Digital Filters

A signal is defined as any physical quantity that varies with changes of one or more independent variables, and each can be any physical value, such as time, distance, position, temperature, or pressure (Elali, 2003; Smith, 2002). The independent variable is usually referred to as “time”. Examples of signals that we frequently encounter are speech, music, picture, and video signals. If the independent variable is continuous, the signal is called continuous-time signal or analog signal, and is mathematically denoted as x(t). For discrete-time signals, the independent variable is a discrete variable; therefore, a discrete-time signal is defined as a function of an independent variable n, where n is an integer. Consequently, x(n) represents a sequence of values, some of which can be zeros, for each value of integer n. The discrete–time signal is not defined at instants between integers, and it is incorrect to say that x(n) is zero at times between integers. The amplitude of both the continuous and discrete-time signals may be continuous or discrete.

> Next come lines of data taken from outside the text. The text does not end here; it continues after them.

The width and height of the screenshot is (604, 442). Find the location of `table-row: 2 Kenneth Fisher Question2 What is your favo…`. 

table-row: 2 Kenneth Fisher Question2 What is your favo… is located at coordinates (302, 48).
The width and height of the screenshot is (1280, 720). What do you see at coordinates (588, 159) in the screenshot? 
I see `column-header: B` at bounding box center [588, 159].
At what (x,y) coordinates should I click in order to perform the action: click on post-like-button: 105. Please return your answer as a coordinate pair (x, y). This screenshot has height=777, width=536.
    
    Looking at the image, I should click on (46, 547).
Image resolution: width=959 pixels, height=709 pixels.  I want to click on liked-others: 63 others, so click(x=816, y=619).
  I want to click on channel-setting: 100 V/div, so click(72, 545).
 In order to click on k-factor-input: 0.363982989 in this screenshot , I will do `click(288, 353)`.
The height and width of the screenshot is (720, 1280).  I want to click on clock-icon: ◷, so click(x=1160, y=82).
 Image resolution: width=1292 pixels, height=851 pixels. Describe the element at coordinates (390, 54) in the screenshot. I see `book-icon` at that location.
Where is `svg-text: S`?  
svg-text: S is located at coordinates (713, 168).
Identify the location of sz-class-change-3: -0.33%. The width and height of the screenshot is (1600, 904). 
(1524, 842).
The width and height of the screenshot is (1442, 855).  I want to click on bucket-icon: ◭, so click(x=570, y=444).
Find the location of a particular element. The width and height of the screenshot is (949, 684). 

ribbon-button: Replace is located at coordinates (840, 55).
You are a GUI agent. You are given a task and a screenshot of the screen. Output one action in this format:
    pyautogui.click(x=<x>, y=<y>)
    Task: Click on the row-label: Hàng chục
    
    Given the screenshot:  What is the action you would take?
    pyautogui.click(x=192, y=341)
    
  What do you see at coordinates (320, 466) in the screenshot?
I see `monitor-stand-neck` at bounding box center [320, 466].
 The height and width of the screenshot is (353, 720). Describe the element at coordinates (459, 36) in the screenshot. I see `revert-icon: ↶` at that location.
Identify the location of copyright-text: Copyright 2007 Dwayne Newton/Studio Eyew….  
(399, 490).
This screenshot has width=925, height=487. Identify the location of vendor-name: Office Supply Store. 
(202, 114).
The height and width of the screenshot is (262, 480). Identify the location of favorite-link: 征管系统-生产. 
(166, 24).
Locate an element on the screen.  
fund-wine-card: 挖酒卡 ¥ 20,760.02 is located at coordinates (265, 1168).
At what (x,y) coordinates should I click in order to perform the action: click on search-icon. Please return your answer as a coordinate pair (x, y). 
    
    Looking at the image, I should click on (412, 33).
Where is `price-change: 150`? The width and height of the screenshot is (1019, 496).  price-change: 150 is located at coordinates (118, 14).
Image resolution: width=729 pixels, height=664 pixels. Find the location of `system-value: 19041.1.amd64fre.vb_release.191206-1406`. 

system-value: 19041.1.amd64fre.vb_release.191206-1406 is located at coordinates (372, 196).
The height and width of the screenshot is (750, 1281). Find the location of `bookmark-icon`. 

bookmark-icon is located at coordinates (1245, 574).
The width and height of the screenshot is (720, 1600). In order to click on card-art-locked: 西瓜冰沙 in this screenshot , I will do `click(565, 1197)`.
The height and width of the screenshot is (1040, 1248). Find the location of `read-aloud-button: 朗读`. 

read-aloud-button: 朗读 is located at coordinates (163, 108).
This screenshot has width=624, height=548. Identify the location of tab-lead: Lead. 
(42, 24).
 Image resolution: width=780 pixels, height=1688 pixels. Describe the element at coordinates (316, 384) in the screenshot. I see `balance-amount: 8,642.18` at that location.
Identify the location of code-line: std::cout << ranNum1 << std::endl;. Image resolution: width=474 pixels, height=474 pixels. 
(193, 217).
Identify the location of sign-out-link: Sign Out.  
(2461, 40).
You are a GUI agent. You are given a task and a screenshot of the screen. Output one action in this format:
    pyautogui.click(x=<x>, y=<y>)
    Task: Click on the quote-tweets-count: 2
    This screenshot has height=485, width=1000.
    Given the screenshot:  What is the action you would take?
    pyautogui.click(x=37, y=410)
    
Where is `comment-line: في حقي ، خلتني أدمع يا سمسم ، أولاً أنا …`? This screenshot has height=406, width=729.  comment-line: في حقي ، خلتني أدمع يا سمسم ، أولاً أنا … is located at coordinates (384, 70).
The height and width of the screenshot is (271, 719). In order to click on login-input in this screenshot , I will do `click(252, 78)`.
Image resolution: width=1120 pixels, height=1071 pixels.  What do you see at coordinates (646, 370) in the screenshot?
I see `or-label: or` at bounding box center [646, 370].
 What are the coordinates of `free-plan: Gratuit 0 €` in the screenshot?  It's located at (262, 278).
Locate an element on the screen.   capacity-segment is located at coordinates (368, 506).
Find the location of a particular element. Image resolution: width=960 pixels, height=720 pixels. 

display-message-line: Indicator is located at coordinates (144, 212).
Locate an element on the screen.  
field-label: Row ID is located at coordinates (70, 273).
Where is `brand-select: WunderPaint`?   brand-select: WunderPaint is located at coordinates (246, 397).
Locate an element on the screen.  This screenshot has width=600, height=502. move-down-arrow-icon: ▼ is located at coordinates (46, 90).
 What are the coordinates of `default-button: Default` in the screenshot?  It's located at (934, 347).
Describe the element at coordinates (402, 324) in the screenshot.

Digital signals are discrete-time signals for which the amplitude is discrete. Figure 1 illustrates the analog and the discrete-time signals. Most signals that we encounter are generated by natural means. However, a signal can also be generated synthetically or by computer simulation (Mitra, 2006). Signal carries information, and the objective of signal processing is to extract useful information carried by the signal. The method of information extraction depends on the type of signal and the nature of the information being carried by the signal. “Thus, roughly speaking, signal processing is concerned with the mathematical representation of the signal and algorithmic operation carried out on it to extract the information present,’’ (Mitra, 2006, pp. 1).